All, except one small three word reference, which remained questionable until just recently, Three small words written, under the WMIIC heading' ... "eliminated upon consolidation" ... A consolidation between WMIH Corp and WMI Investment Corp, has never been possible until now ... WMIIC, has continuously maintained Delaware Registration, ... While WMIH remained in Washington State until now ...

And' ... The 10-Q, ... doesn't say ... will be eliminated upon consolidation ... the doc states, ... IS' ... eliminated upon consolidation'

So, ... I simply went back and dove into researching WMIIC again' ... now that it began to have new meaning' ...

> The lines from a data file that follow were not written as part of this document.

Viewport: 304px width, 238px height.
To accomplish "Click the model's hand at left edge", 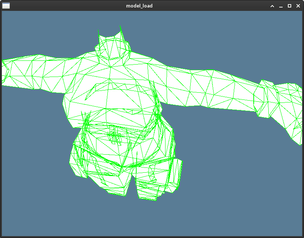I will click(5, 71).
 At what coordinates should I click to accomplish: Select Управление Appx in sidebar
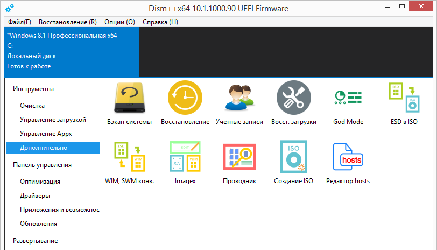click(x=45, y=133)
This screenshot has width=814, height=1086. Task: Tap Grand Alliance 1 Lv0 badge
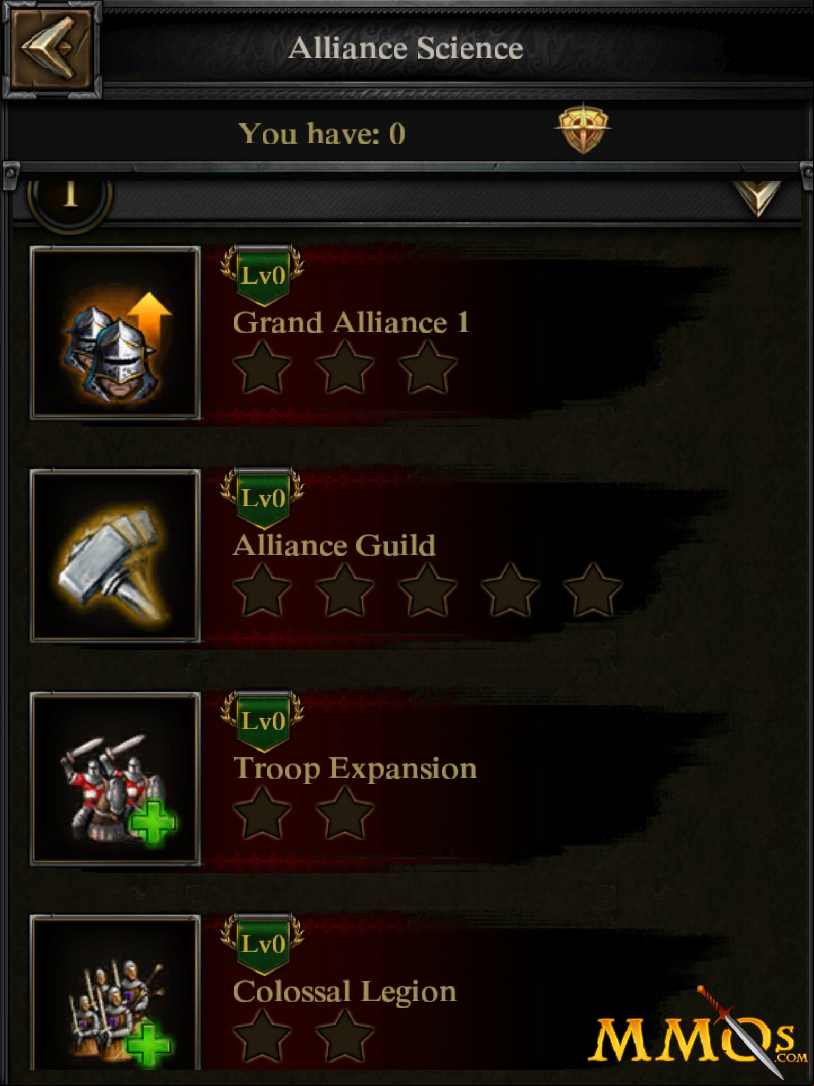click(263, 276)
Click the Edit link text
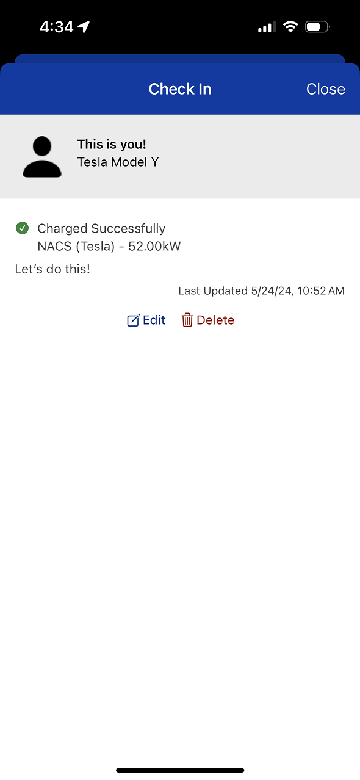This screenshot has height=780, width=360. coord(154,320)
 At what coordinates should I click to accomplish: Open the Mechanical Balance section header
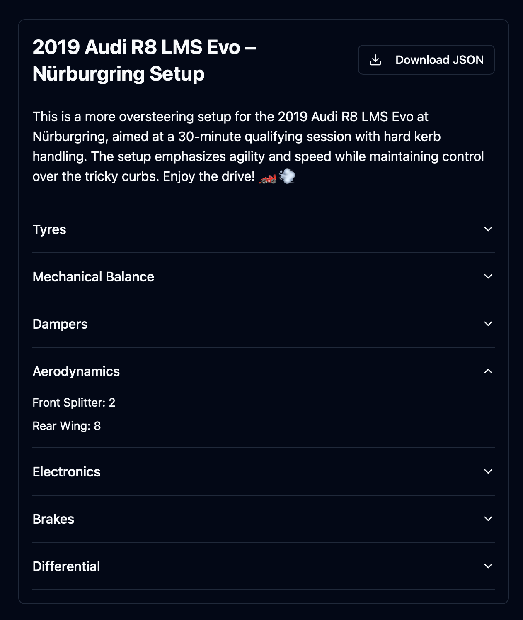click(x=94, y=276)
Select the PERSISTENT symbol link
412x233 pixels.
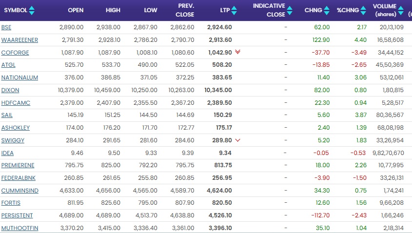point(17,215)
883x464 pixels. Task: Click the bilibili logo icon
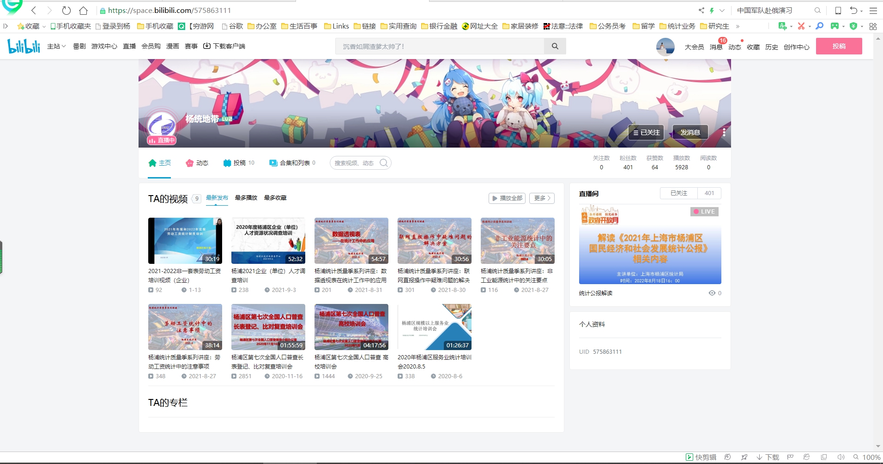click(x=24, y=46)
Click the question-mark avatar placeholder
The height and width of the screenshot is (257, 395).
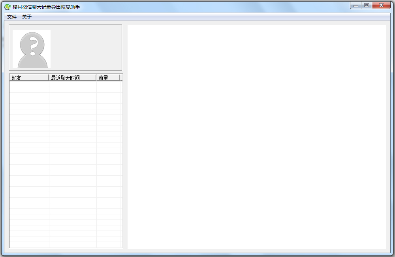(x=32, y=49)
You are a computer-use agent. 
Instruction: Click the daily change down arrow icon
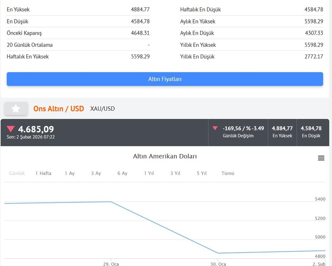[x=215, y=128]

One initial study revealed, ... WAAC, ... and the transition to ABS-15G and ABS-15G(a) registrations, in lieu of 8-K filings' ... for the numerous complex trusts beginning in 2012 and forward, which continued to be maintained out of their Delaware Registration' ... Legally, these complex trusts remained registered out of Delaware, as did WMIIC ...

WMIIC, ... was requested and approved to be joined with the WMI Bankruptcy "procedurally only" ...

The value of the complex trusts held within WMIIC, could then never been considered as a financial variable, as the process of the parent corp's bankruptcy moved forward'

Now, ... however, ... for the first time ever' ... WMIIC can actually be "eliminated upon consolidation"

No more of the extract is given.